Quel magnifique testament ! Comme il couronne dignement cette noble et utile existence ! Autant il est sublime par le fond, autant il est admirable par la forme ; aussi rien ne fut jamais plus facile que la tâche de M. Charles Aubert, qui eut l’honneur, si justement mérité, d’être le légataire et exécuteur des volontés de son oncle.

Le bon curé ne se borne pas, dans ses livres, à aligner des chiffres, à établir un bilan sec et aride ; son cœur, son âme se révèlent jusque dans le règlement de ses comptes. Au chapitre de ses créances, par exemple, se trouve souvent cette charitable formule : « J’ai remis à M.X… telle somme ; mais je ne veux pas que cette avance constitue jamais aux yeux de qui que ce soit, une autre dette qu’une dette de conscience ; car je n’ai pas voulu changer seulement une misère de place et substituer une obligation à une autre, non ; mon prêt doit être considéré comme un don jusqu’au jour où le débiteur des pauvres pourra se libérer sans souffrir. »

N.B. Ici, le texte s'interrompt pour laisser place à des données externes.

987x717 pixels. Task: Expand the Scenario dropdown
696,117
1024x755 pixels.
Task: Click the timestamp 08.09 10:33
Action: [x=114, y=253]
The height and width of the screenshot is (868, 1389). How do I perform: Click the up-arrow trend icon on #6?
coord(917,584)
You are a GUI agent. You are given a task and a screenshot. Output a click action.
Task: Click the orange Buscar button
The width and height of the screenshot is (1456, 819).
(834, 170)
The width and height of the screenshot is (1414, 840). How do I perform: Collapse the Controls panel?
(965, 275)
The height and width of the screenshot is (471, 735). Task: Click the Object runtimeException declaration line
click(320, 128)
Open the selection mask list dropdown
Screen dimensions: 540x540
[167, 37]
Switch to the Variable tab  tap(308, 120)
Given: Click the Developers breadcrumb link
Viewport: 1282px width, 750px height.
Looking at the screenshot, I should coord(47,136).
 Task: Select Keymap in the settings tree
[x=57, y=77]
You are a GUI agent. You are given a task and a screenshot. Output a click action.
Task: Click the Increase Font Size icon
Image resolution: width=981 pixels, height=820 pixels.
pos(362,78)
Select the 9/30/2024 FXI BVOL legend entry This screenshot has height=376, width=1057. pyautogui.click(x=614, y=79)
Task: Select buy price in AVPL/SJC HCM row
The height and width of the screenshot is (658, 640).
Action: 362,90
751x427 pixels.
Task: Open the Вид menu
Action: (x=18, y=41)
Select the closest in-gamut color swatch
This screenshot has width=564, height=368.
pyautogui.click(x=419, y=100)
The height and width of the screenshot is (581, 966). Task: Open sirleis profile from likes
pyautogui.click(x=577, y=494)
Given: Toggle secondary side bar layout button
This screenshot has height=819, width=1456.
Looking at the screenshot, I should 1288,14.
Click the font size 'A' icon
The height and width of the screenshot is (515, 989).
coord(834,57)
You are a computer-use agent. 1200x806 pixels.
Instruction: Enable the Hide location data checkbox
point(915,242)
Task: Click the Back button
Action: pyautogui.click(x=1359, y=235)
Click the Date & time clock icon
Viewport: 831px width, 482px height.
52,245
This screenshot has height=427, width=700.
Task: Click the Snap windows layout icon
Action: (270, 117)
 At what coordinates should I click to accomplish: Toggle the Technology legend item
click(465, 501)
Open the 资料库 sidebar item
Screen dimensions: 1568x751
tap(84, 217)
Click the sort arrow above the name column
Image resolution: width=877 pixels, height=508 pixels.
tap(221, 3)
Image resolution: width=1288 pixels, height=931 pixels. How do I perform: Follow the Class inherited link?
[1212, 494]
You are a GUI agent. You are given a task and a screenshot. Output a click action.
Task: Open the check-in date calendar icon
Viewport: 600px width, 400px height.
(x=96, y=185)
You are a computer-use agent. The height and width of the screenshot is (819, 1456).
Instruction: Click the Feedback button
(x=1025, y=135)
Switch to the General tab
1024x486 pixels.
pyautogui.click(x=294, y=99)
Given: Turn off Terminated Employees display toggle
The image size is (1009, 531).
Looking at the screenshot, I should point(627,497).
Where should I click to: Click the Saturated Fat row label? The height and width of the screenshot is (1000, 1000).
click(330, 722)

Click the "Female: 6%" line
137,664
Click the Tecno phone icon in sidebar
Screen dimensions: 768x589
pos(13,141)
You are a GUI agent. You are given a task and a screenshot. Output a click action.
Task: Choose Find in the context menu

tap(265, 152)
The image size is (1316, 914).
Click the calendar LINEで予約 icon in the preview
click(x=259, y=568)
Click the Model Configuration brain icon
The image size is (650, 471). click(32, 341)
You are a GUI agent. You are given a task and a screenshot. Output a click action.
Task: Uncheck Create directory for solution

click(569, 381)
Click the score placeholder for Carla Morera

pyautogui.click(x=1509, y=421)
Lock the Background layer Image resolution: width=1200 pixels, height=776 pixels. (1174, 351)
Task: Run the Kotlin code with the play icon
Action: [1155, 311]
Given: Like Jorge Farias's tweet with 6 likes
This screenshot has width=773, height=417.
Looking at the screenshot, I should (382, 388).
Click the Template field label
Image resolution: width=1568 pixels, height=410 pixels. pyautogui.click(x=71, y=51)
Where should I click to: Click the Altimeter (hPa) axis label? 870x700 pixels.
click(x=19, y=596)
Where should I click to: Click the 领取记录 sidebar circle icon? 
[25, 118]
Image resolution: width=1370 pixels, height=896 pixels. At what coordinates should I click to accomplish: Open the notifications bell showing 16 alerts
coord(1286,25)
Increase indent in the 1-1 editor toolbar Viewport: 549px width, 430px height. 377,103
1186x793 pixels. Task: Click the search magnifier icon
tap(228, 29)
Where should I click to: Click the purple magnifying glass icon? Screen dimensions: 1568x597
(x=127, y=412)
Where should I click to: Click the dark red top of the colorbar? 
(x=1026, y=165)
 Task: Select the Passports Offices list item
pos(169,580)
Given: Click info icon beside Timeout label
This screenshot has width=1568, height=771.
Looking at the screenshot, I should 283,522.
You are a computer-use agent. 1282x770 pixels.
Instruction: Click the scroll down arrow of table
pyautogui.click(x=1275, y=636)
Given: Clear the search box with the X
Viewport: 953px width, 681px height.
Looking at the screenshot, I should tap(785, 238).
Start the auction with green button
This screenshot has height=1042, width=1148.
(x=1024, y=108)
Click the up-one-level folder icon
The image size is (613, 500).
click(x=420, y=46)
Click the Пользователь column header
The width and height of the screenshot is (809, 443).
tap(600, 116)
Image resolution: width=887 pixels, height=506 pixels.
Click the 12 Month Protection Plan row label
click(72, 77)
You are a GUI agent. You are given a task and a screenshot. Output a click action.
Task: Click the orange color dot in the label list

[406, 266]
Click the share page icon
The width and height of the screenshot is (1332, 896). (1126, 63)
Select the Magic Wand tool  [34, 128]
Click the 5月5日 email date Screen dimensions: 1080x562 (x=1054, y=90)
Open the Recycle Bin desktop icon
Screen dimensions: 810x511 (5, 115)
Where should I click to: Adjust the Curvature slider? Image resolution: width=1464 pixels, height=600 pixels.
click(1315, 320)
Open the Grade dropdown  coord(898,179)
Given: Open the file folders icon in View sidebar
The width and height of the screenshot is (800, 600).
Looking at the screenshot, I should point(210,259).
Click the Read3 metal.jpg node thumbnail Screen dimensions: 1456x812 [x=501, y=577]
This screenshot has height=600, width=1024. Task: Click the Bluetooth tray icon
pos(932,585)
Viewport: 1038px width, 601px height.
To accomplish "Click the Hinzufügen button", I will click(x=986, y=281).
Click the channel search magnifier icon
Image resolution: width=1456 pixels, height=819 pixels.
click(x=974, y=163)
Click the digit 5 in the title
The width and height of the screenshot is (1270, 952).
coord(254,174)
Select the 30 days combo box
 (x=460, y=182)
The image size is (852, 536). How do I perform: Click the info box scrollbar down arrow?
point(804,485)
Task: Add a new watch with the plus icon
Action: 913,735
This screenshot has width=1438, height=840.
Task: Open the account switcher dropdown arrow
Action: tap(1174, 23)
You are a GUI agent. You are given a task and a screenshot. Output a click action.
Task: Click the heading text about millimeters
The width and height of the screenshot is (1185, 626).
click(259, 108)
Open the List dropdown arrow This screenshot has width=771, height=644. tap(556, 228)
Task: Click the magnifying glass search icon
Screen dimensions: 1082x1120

La page des engagements est empreinte d’une sensibilité plus vive encore. Elle est divisée en deux ; il y a la colonne des obligations strictes ; le prix, l’échéance des pensions nombreuses à payer dans les divers établissements ouverts aux orphelins, aux infirmes, aux vieillards, aux sourds-muets. Il y a surtout une colonne des petites douceurs qu’il accordait, à peu près régulièrement, à ses pensionnaires des hospices : « Je donne, dit-il, sans entendre imposer la même charge à ceux qui viendront après moi, je donne à celui-ci ses chaussures ; je fournis à celui-là son tabac ; je porte à un autre ses étrennes…. » Le bon curé se survit vraiment dans ce livre, qui restera comme le témoin le plus éloquent de son esprit d’ordre et de charité.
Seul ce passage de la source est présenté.